Input records:
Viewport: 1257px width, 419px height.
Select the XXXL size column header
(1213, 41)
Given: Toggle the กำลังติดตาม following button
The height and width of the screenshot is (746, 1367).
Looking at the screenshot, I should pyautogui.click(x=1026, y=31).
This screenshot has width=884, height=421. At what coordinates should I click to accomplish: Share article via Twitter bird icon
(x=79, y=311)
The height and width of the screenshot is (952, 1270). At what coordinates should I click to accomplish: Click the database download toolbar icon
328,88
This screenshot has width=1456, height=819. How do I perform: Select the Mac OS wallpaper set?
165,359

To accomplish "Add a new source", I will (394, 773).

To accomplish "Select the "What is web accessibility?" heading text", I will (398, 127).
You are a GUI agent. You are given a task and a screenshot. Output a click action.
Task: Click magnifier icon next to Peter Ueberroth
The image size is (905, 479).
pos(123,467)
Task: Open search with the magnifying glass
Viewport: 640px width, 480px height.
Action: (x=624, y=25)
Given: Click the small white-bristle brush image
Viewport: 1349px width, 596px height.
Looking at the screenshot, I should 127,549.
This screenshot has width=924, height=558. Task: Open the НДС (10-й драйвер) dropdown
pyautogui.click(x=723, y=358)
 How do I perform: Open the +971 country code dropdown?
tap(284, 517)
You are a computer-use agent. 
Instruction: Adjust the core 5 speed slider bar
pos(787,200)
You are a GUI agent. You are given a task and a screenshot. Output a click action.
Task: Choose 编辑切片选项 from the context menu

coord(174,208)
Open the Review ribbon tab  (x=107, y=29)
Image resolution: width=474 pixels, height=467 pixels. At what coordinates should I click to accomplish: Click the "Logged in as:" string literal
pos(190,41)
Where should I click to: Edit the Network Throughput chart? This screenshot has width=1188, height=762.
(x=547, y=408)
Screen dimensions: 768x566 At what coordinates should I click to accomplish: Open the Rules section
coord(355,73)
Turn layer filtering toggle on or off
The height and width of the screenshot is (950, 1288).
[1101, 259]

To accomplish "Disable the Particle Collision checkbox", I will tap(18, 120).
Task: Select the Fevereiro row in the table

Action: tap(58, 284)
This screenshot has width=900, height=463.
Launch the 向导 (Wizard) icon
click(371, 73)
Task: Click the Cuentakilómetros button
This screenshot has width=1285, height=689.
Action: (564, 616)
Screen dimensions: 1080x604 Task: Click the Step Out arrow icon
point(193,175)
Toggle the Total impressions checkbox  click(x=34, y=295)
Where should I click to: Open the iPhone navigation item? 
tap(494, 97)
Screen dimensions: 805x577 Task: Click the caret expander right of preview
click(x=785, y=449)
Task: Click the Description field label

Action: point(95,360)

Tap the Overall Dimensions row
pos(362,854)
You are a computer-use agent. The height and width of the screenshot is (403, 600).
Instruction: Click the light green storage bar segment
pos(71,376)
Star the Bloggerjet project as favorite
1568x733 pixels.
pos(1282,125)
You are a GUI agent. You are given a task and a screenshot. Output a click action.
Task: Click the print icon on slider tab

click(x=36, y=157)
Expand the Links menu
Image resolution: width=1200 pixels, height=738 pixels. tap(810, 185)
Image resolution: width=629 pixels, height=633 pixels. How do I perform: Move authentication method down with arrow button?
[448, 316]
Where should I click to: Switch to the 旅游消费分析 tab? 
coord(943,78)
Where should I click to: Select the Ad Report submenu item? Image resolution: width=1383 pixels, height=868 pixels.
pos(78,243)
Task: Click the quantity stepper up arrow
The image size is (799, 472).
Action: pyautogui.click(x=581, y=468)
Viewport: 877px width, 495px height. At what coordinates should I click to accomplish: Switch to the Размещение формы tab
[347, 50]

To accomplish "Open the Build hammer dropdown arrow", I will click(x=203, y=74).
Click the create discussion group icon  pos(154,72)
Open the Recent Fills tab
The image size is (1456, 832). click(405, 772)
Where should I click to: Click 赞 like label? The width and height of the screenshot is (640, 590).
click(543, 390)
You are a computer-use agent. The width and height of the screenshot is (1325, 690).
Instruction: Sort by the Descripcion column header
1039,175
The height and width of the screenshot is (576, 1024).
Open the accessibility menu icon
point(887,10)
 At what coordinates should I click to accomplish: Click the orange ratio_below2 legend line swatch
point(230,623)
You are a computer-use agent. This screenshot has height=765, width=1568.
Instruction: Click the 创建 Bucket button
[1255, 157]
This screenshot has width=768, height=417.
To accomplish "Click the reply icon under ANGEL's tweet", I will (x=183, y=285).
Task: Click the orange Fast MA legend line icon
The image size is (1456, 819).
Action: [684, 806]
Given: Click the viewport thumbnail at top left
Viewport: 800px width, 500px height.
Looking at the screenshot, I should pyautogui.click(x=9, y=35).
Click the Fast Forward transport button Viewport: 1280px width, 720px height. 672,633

Exercise description: Copy every item above word for word.

Full output:
Viewport: 1257px width, 419px height.
Select the XXXL size column header
(1213, 41)
Given: Toggle the กำลังติดตาม following button
The height and width of the screenshot is (746, 1367).
Looking at the screenshot, I should pyautogui.click(x=1026, y=31).
This screenshot has width=884, height=421. At what coordinates should I click to accomplish: Share article via Twitter bird icon
(x=79, y=311)
The height and width of the screenshot is (952, 1270). At what coordinates should I click to accomplish: Click the database download toolbar icon
328,88
This screenshot has width=1456, height=819. How do I perform: Select the Mac OS wallpaper set?
165,359

To accomplish "Add a new source", I will (394, 773).

To accomplish "Select the "What is web accessibility?" heading text", I will (398, 127).
You are a GUI agent. You are given a task and a screenshot. Output a click action.
Task: Click magnifier icon next to Peter Ueberroth
The image size is (905, 479).
pos(123,467)
Task: Open search with the magnifying glass
Viewport: 640px width, 480px height.
Action: (x=624, y=25)
Given: Click the small white-bristle brush image
Viewport: 1349px width, 596px height.
Looking at the screenshot, I should 127,549.
This screenshot has width=924, height=558. Task: Open the НДС (10-й драйвер) dropdown
pyautogui.click(x=723, y=358)
 How do I perform: Open the +971 country code dropdown?
tap(284, 517)
You are a computer-use agent. 
Instruction: Adjust the core 5 speed slider bar
pos(787,200)
You are a GUI agent. You are given a task and a screenshot. Output a click action.
Task: Choose 编辑切片选项 from the context menu

coord(174,208)
Open the Review ribbon tab  (x=107, y=29)
Image resolution: width=474 pixels, height=467 pixels. At what coordinates should I click to accomplish: Click the "Logged in as:" string literal
pos(190,41)
Where should I click to: Edit the Network Throughput chart? This screenshot has width=1188, height=762.
(x=547, y=408)
Screen dimensions: 768x566 At what coordinates should I click to accomplish: Open the Rules section
coord(355,73)
Turn layer filtering toggle on or off
The height and width of the screenshot is (950, 1288).
[1101, 259]

To accomplish "Disable the Particle Collision checkbox", I will tap(18, 120).
Task: Select the Fevereiro row in the table

Action: tap(58, 284)
This screenshot has width=900, height=463.
Launch the 向导 (Wizard) icon
click(371, 73)
Task: Click the Cuentakilómetros button
This screenshot has width=1285, height=689.
Action: (564, 616)
Screen dimensions: 1080x604 Task: Click the Step Out arrow icon
point(193,175)
Toggle the Total impressions checkbox  click(x=34, y=295)
Where should I click to: Open the iPhone navigation item? 
tap(494, 97)
Screen dimensions: 805x577 Task: Click the caret expander right of preview
click(x=785, y=449)
Task: Click the Description field label

Action: point(95,360)

Tap the Overall Dimensions row
pos(362,854)
You are a computer-use agent. The height and width of the screenshot is (403, 600).
Instruction: Click the light green storage bar segment
pos(71,376)
Star the Bloggerjet project as favorite
1568x733 pixels.
pos(1282,125)
You are a GUI agent. You are given a task and a screenshot. Output a click action.
Task: Click the print icon on slider tab

click(x=36, y=157)
Expand the Links menu
Image resolution: width=1200 pixels, height=738 pixels. tap(810, 185)
Image resolution: width=629 pixels, height=633 pixels. How do I perform: Move authentication method down with arrow button?
[448, 316]
Where should I click to: Switch to the 旅游消费分析 tab? 
coord(943,78)
Where should I click to: Select the Ad Report submenu item? Image resolution: width=1383 pixels, height=868 pixels.
pos(78,243)
Task: Click the quantity stepper up arrow
The image size is (799, 472).
Action: pyautogui.click(x=581, y=468)
Viewport: 877px width, 495px height. At what coordinates should I click to accomplish: Switch to the Размещение формы tab
[347, 50]

To accomplish "Open the Build hammer dropdown arrow", I will click(x=203, y=74).
Click the create discussion group icon  pos(154,72)
Open the Recent Fills tab
The image size is (1456, 832). click(405, 772)
Where should I click to: Click 赞 like label? The width and height of the screenshot is (640, 590).
click(543, 390)
You are a computer-use agent. The width and height of the screenshot is (1325, 690).
Instruction: Sort by the Descripcion column header
1039,175
The height and width of the screenshot is (576, 1024).
Open the accessibility menu icon
point(887,10)
 At what coordinates should I click to accomplish: Click the orange ratio_below2 legend line swatch
point(230,623)
You are a computer-use agent. This screenshot has height=765, width=1568.
Instruction: Click the 创建 Bucket button
[1255, 157]
This screenshot has width=768, height=417.
To accomplish "Click the reply icon under ANGEL's tweet", I will (x=183, y=285).
Task: Click the orange Fast MA legend line icon
The image size is (1456, 819).
Action: [684, 806]
Given: Click the viewport thumbnail at top left
Viewport: 800px width, 500px height.
Looking at the screenshot, I should pyautogui.click(x=9, y=35).
Click the Fast Forward transport button Viewport: 1280px width, 720px height. 672,633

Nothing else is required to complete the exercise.